# Deciding on a custom "Skindle"



## jesspark (Jan 12, 2009)

Finally getting my navy Hokusai Wave cover from Oberon has opened the accessory floodgates for me and my first-generation Kindle: I've emailed Melissa from Borsa Bella about a custom Kindle bag, and I've been designing skins over at mytego.com. I wasn't originally interested in a Kindle skin because I was concerned that it would distract me while I was trying to read, but I've read that many people feel the white of the device is actually more distracting, and I can see how that would be true... plus, I want to "dress up" my Kindle even more now that I have a gorgeous cover. =) I mean, really, a nekkid Kindle in a cover this beautiful is surely some sort of crime:








I haven't seen any skins on Decalgirl that strike me as really "me," and I'm loath to buy a skin from 3acp.com after reading that their skins leave residue once removed (although their skin #138 is super cute...), so I'm looking at mytego.com for my Skindle needs. These are some of the designs that I've come up with today:






















_Please don't reuse these designs; I make them using primarily my own photographs and/or artwork._

I'm almost certainly going to go with the first one, at least for now. I want to start off with something kind of subtle and unobtrusive, color-wise; also, it makes sense to me to open a cover with a wave on the front and find seashells inside. 
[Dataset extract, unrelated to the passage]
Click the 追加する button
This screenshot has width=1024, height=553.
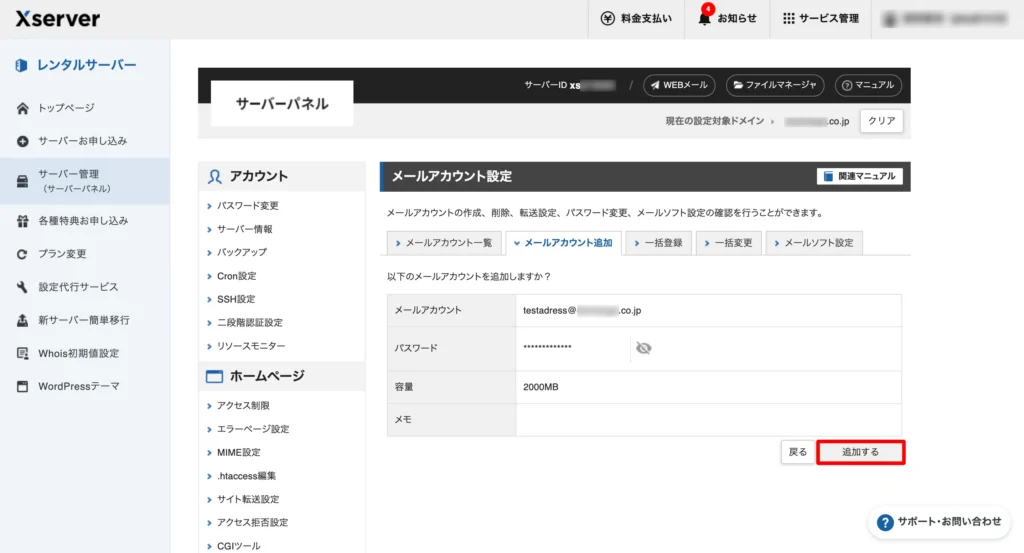click(860, 452)
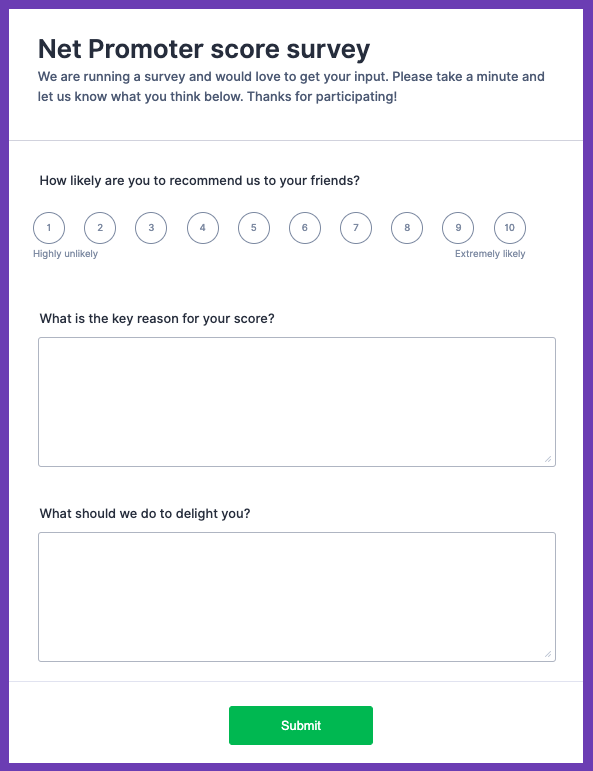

Even though I'm going to start off with one, I can see how skinning can be addictive, _especially_ with the ability to create custom skins!


----------



## MonaSW (Nov 16, 2008)

Very nice selection! good choices for both color and theme.


----------



## VictoriaP (Mar 1, 2009)

I think that shell one is going to look fabulous with your wave cover!  Can't wait to see it.


----------



## jesspark (Jan 12, 2009)

Thank you, ladies!  I'm having so much fun making these; I know mytego.com takes forever to ship their custom skins, so I really ought to put in my order ASAP, but I keep waffling over which skin to get! I like the seashell one and it looks decent in the mock-up that I did in Photoshop to see how it would look on my Kindle, but, with the option to make custom skins, the possibilities are endless.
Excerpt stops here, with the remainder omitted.